Saved data entries:
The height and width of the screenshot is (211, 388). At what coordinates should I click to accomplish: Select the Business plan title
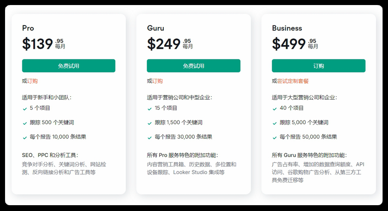tap(287, 28)
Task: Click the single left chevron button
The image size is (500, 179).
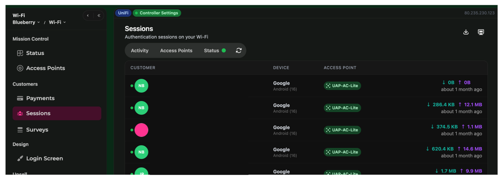Action: pyautogui.click(x=88, y=16)
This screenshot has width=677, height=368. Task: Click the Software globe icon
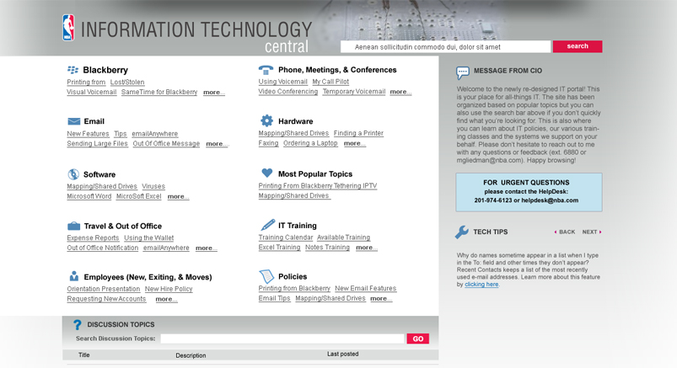[73, 174]
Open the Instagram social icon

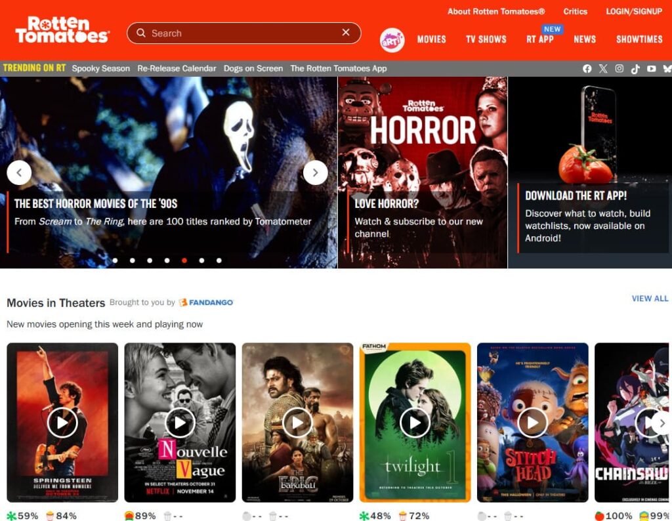pyautogui.click(x=619, y=69)
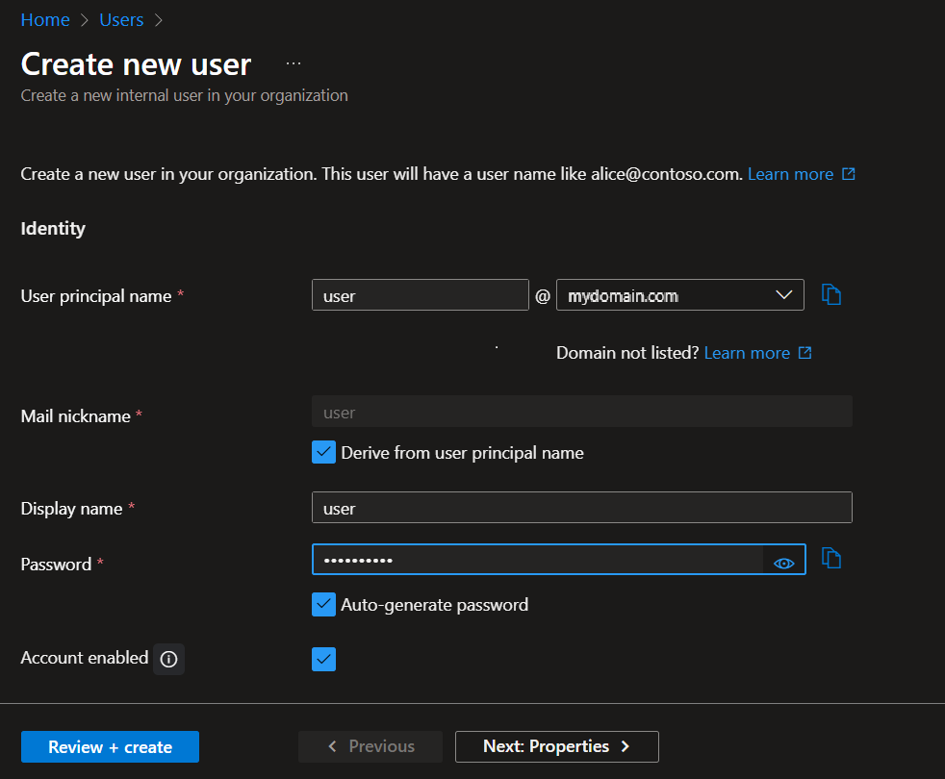Proceed to Next: Properties
This screenshot has height=779, width=945.
tap(556, 746)
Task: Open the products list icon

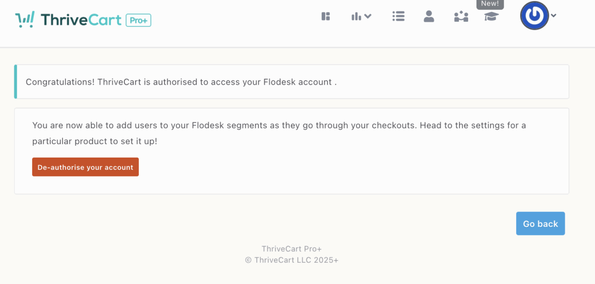Action: (x=398, y=16)
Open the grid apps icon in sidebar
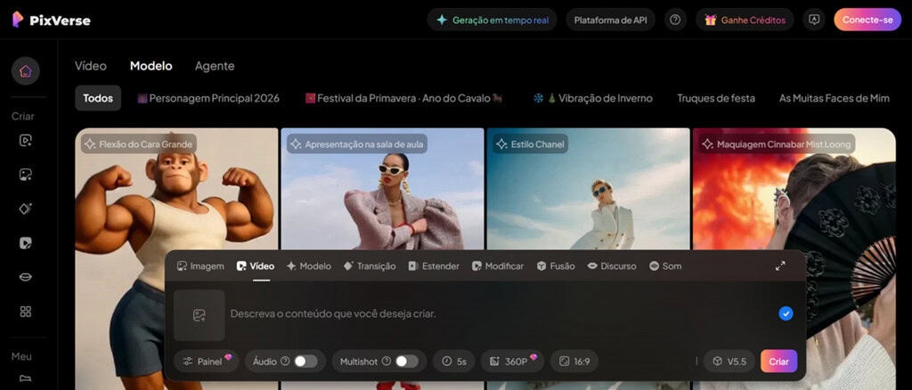Viewport: 912px width, 390px height. click(25, 312)
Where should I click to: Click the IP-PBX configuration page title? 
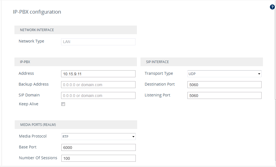[x=37, y=12]
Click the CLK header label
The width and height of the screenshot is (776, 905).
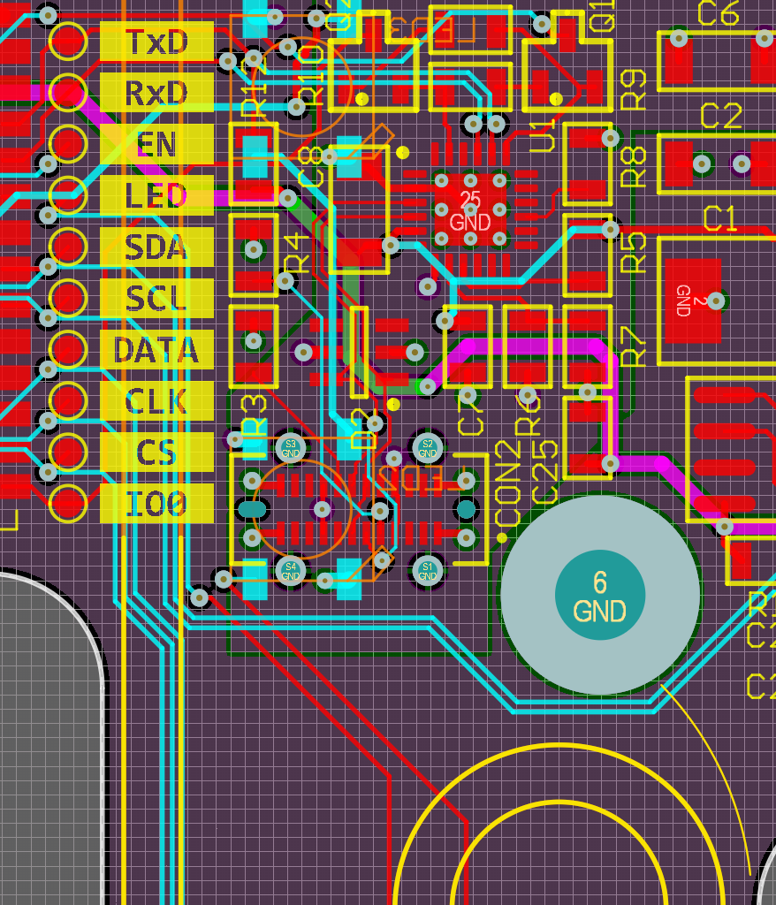tap(156, 401)
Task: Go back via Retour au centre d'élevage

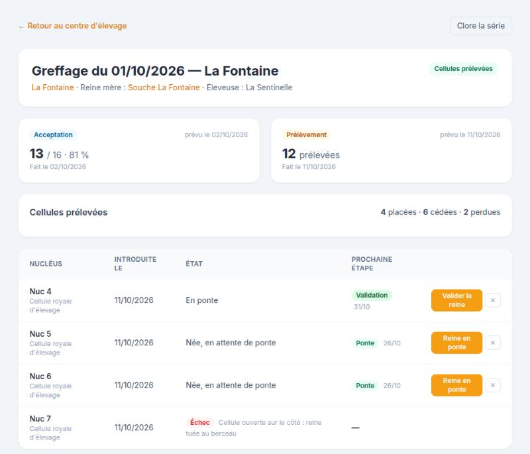Action: (x=77, y=26)
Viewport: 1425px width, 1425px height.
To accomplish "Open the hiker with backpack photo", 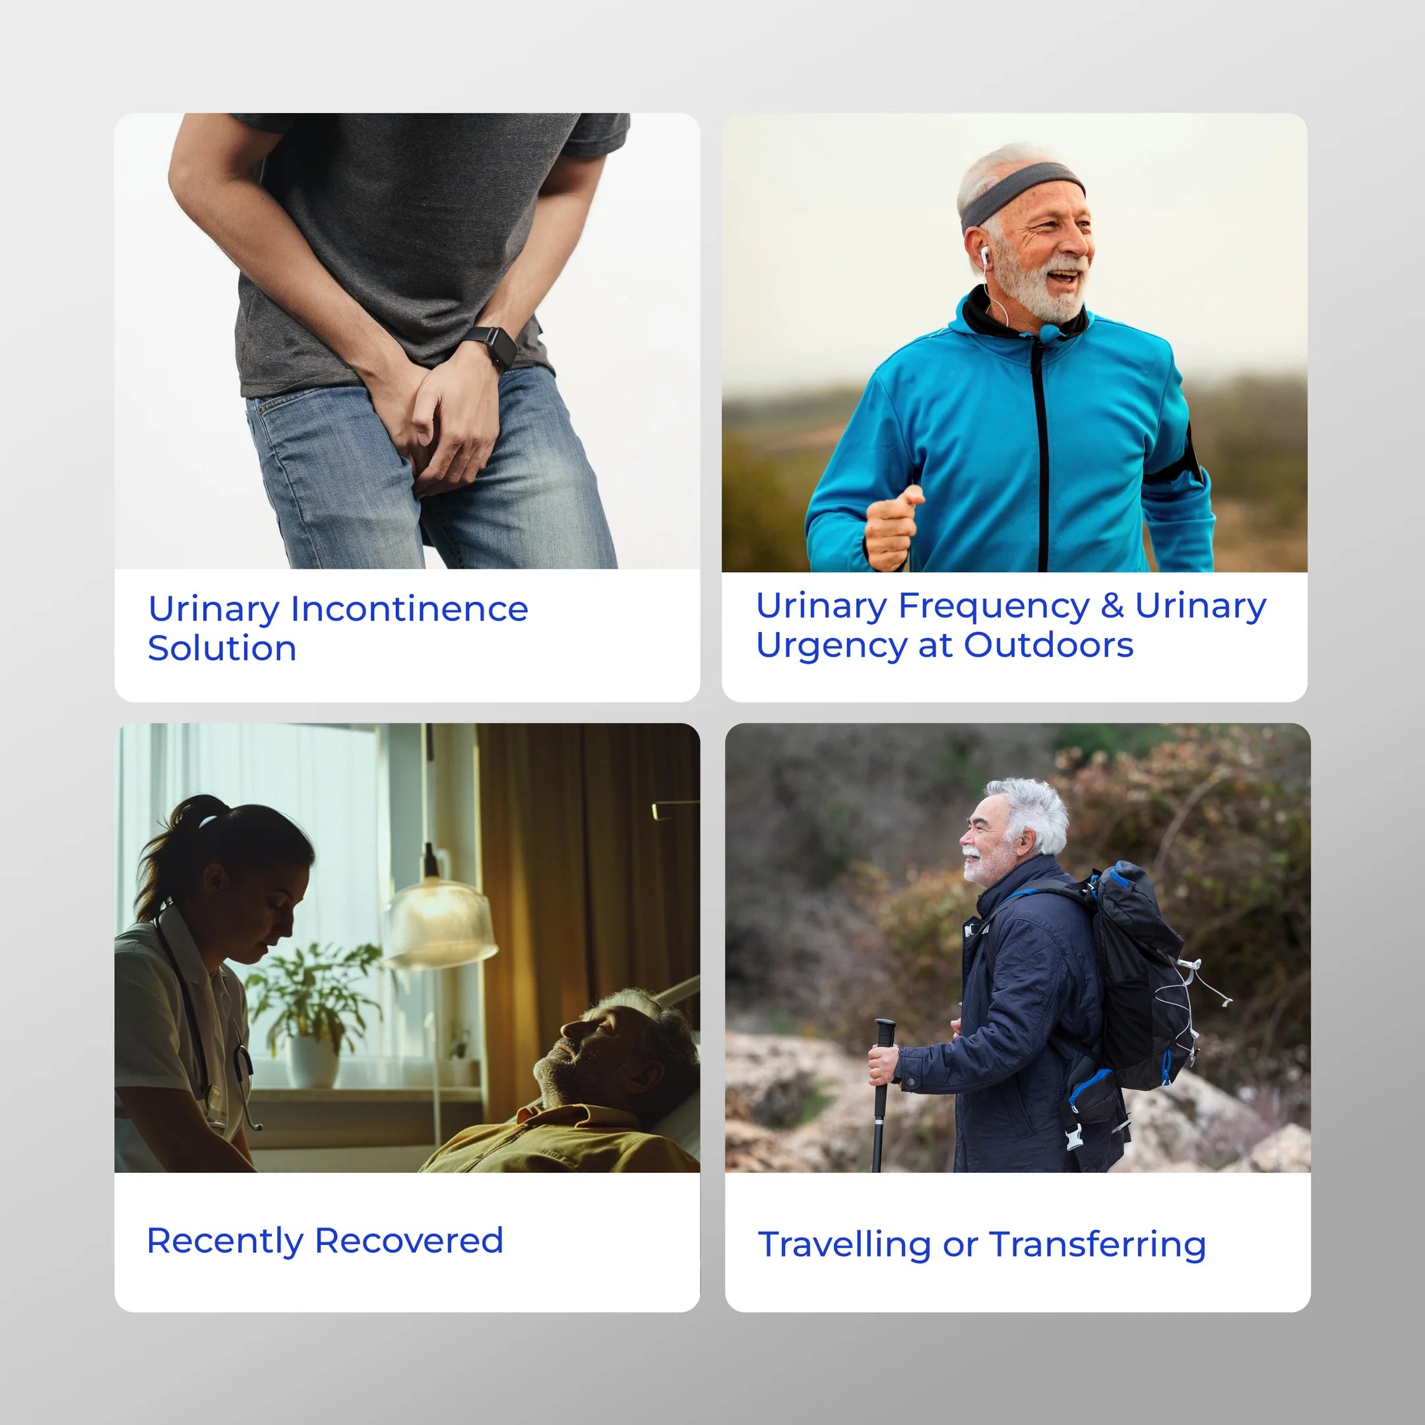I will click(1018, 948).
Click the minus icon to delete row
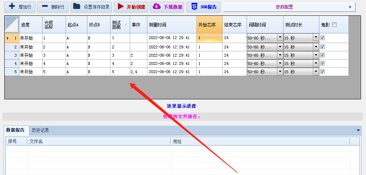Screen dimensions: 366x175 pyautogui.click(x=45, y=6)
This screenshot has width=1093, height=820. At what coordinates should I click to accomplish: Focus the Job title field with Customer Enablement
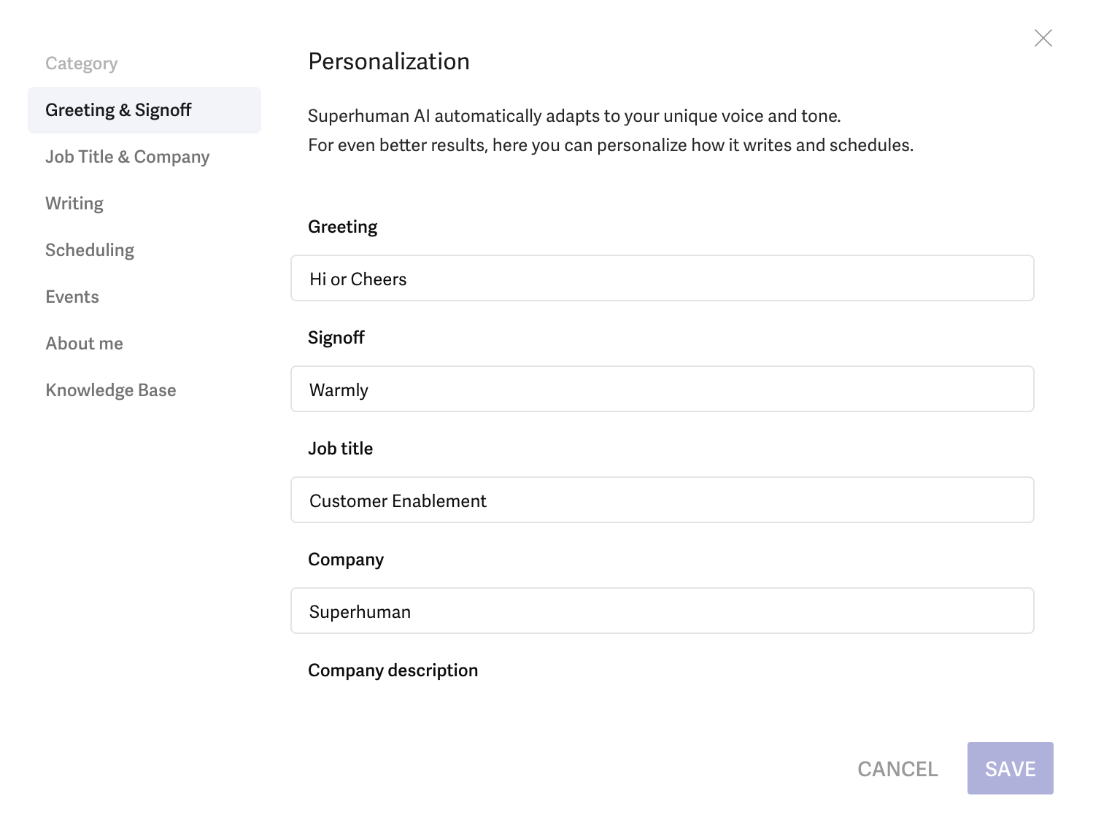pos(663,500)
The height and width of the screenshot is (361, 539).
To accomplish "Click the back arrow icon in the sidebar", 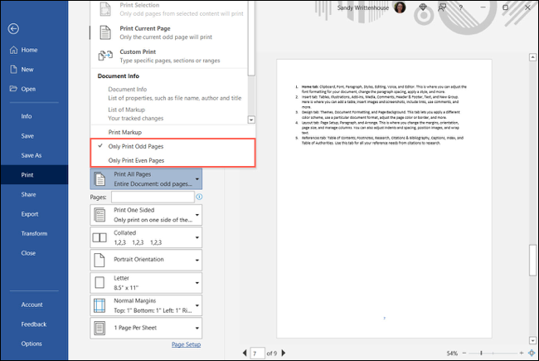I will (x=13, y=28).
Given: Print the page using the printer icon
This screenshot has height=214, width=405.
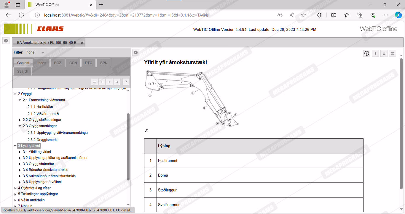Looking at the screenshot, I should (384, 53).
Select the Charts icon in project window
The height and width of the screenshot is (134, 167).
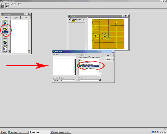point(5,35)
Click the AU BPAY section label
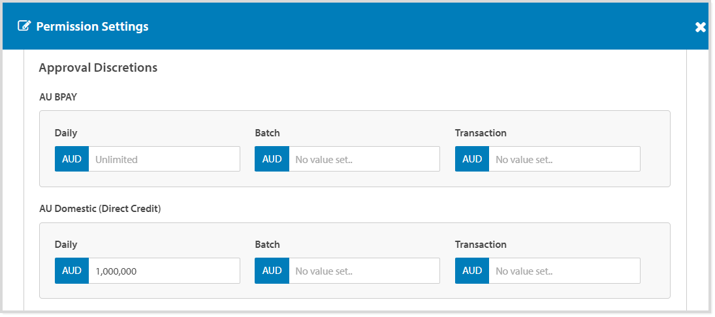715x317 pixels. tap(58, 97)
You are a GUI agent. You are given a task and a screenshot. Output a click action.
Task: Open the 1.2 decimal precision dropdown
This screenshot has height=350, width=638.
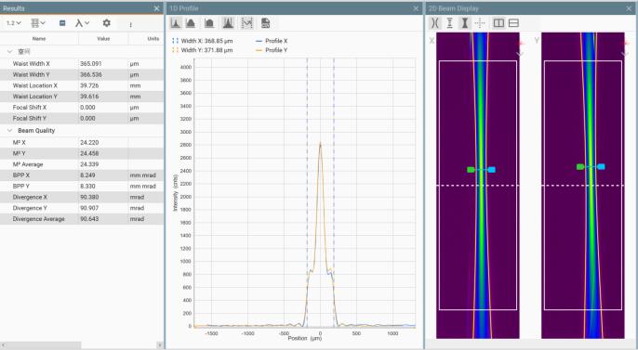[13, 23]

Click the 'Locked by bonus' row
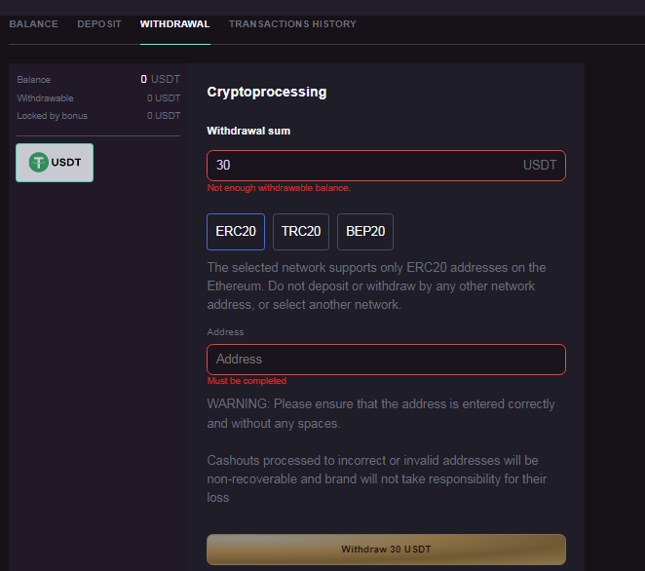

Requirement
Every picture stays out; reproduce exactly the lines from the one with "The height and width of the screenshot is (134, 167)." through the last line of the data above.

The answer
The height and width of the screenshot is (134, 167).
point(5,35)
Click the AU BPAY section label
715x317 pixels. tap(58, 97)
You are a GUI agent. You are given a task and a screenshot. Output a click action.
Task: Open the 1.2 decimal precision dropdown
This screenshot has height=350, width=638.
[13, 23]

Click the 'Locked by bonus' row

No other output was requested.